Passou cinco dias sem falar, sem comer. Com o fim da dor, sentindo o peito leve, mais leve que o susto súbito da sombra do avião, creu-se ungido de outro espírito. O pai, que proibira o uso da gamela para dar de comer aos porcos, assentando-a na mesa da cozinha, espreitando comida muita para a mulher e os filhos, logo distinguiu a fala de padre Cícero na voz gemida de João Cícero. “Louvado seja meu padim Ciço.”

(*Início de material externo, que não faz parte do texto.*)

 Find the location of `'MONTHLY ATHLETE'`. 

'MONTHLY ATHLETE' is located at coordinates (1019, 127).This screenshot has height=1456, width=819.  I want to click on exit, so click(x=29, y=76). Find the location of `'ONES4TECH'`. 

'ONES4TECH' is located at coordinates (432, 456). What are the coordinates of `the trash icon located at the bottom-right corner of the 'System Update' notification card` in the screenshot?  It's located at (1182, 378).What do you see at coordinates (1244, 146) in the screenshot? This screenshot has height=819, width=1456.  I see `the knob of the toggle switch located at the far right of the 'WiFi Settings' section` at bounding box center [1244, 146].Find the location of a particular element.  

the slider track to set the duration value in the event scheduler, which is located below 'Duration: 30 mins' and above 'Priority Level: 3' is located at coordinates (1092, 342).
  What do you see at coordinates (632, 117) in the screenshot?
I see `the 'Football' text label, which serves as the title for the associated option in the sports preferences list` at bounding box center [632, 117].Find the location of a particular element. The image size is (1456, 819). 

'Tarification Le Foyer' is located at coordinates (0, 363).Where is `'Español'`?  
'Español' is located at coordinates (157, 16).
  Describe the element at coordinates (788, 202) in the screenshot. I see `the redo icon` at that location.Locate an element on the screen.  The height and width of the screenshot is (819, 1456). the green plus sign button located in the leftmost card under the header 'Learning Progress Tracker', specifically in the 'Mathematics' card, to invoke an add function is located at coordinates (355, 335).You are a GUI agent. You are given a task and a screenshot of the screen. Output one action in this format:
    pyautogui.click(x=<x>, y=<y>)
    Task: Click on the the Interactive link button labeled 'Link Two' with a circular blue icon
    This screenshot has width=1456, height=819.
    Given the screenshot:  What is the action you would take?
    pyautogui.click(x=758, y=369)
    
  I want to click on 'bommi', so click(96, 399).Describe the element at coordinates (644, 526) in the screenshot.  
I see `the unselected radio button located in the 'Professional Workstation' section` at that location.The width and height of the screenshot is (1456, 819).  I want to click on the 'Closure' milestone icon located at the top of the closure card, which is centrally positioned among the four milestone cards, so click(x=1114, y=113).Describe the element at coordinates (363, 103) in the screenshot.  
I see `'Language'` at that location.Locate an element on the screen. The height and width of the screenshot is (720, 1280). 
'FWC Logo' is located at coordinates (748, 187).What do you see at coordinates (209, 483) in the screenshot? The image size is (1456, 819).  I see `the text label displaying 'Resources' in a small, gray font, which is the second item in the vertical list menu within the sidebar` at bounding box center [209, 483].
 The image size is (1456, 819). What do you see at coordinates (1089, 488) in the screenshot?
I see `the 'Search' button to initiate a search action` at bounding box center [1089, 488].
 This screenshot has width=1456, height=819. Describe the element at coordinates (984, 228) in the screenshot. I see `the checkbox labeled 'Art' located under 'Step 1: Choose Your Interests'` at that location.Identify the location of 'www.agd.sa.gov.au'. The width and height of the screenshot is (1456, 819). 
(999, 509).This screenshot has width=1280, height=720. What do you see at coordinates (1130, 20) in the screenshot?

João Cícero, de tão leve, correu pelas estradas, enviesando feito um cego nas curvas das piçarras. Também creu-se ungido, o pai, e logo espalhou na vizinhança a veia aconselhadora do filho. Amaro, também com Cícero no prenome, comprou um capote para o filho, porquanto ser vestimenta apropriada a sacerdotes.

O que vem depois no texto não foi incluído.